Inti Creates later released an update for the game on March 5, 2015 on the Nintendo eShop. The update fixes typos in the game's dialogue, fixes various glitches, adds the ability to transfer save data from the demo version to the purchased version, adds new features exclusive to the New Nintendo 3DS, and more new/updated content.
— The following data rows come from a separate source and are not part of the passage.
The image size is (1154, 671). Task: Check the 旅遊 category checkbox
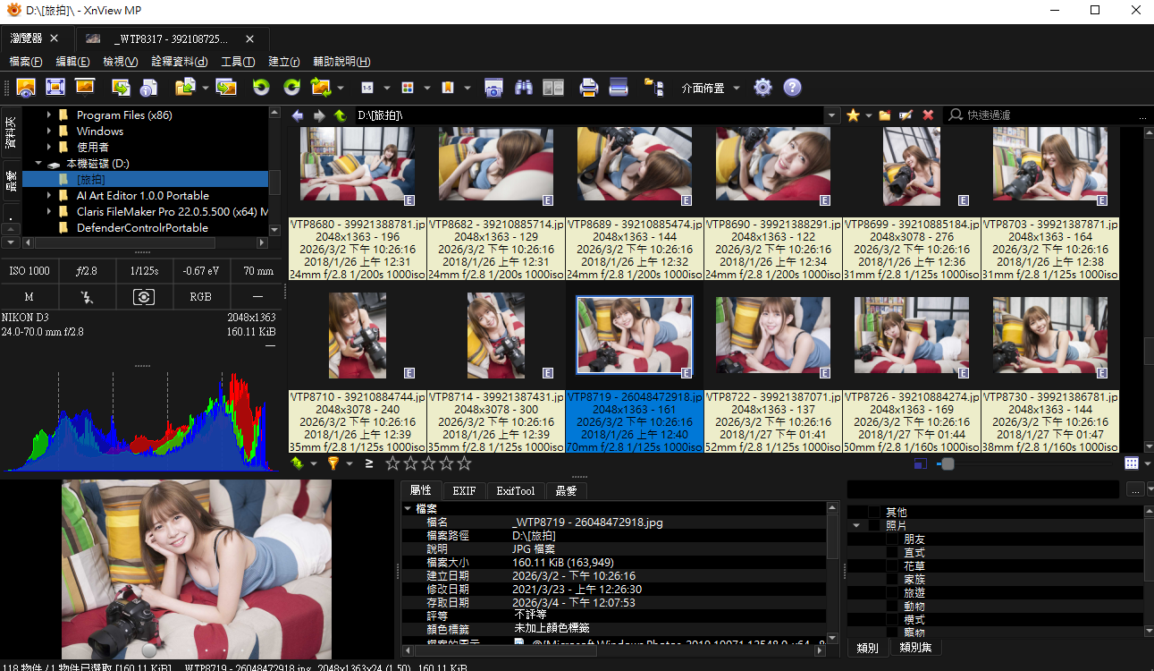click(x=892, y=593)
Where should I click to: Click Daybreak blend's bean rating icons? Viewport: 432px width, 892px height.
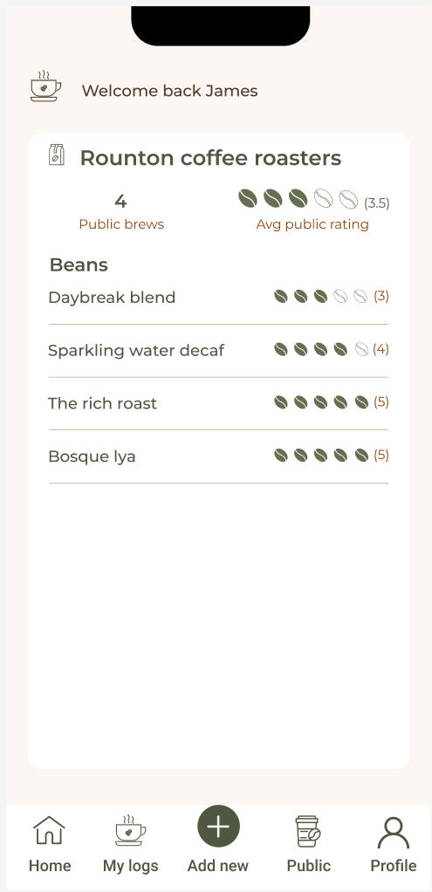321,297
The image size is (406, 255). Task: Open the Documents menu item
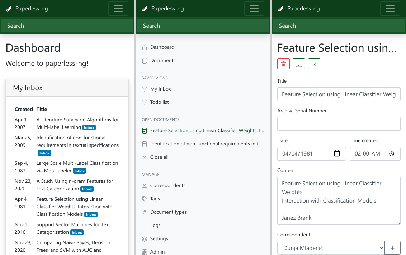pos(162,60)
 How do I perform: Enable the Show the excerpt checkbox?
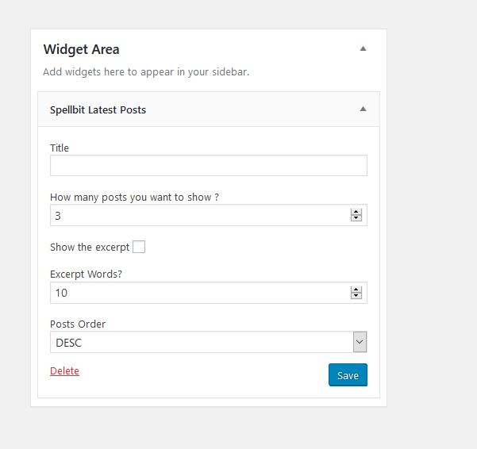pyautogui.click(x=139, y=247)
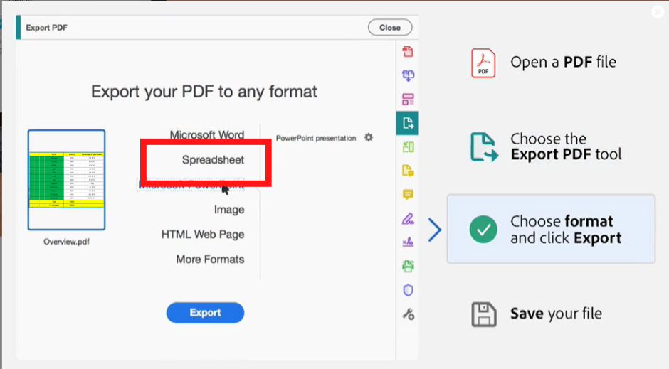
Task: Pick Image as the export format
Action: tap(228, 210)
A version for Windows was released in August 2015. A physical release, titled Azure Striker Gunvolt: Striker Pack, consisting of both Azure Striker Gunvolt and its sequel, Azure Striker Gunvolt 2, was released on September 30, 2016 in Japan. Yacht Club Games released it in North America on October 4, 2016. Azure Striker Gunvolt: Striker Pack was released for Nintendo Switch in August 2017, and PlayStation 4 on April 23, 2020. An update for the eShop release of the first game added in the voiceovers from the Striker Pack and used the newer translation from the Steam release. However, neither of these have made it anywhere else in the world, and Inti Creates has yet to comment on this issue. A standalone port for Xbox One and Xbox Series X/S was announced and released on June 29, 2022.

==Reception==

Azure Striker Gunvolt received "generally favorable" reviews and sold over 90,000 units six months after its release, being praised for its art and gameplay, although it has experienced some criticism of its similarities in plot to the Mega Man series. Inti Creates later announced that Azure Striker Gunvolt had sold 100,000 units by March 2015. In March 2016, Inti Creates announced that Azure Striker Gunvolt had sold over 150,000 units worldwide and aired a presentation regarding its sequel on April 26, 2016. In May 2016, Inti Creates announced that it had sold 160,000 units worldwide. Inti Creates announced that sales of Azure Striker Gunvolt have exceeded 180,000 downloads as of May 1, 2017. On September 7, 2017, Inti Creates announced that sales of Azure Striker Gunvolt on 3DS have cleared 250,000 downloads.

Aggregate scores
| Aggregator | Score |
|---|---|
| GameRankings | 81% |
| Metacritic | 77/100 |

Review scores
| Publication | Score |
|---|---|
| Destructoid | 8/10 |
| Game Informer | 8/10 |
| GameSpot | 8/10 |
| IGN | 7.8/10 |
| Nintendo Life | 9/10 |

==Legacy==
On February 27, 2015, Inti Creates announced that a sequel was already in development. Azure Striker Gunvolt 2 was released digitally for Nintendo eShop in August 2016 in Japan, and September 2016 in North America. It was later ported to multiple platforms. The third main title, Azure Striker Gunvolt 3, was announced in 2020, and was released for Nintendo Switch on July 28, 2022, for Xbox One and Xbox Series X/S on August 2, 2022, for Windows on October 13, 2022, for PlayStation 4 and PlayStation 5 on December 15, 2022, and for Nintendo Switch 2 on October 22, 2026. A spin-off title focusing on the character Copen, Gunvolt Chronicles: Luminous Avenger iX, was released for Nintendo Switch, PlayStation 4 and Windows on September 26, 2019, but was delayed for Xbox One until December 19, 2019. Gunvolt Chronicles: Luminous Avenger iX 2 was released for the Nintendo Switch, PlayStation 4, PlayStation 5, Xbox One, Xbox Series X/S and Windows on January 27, 2022. Copen also appeared as a playable DLC character in the game COGEN: Sword of Rewind by developer Gemdrops, which released on the same date as Luminous Avenger iX 2.

Mighty Gunvolt, a retro-style shooter featuring characters from Gunvolt and Mighty No. 9, was released in 2014, followed by a sequel, Mighty Gunvolt Burst, in 2017. Gunvolt also appears as a playable guest character in several titles, including Runbow, Blaster Master Zero, Indie Pogo, and Blade Strangers.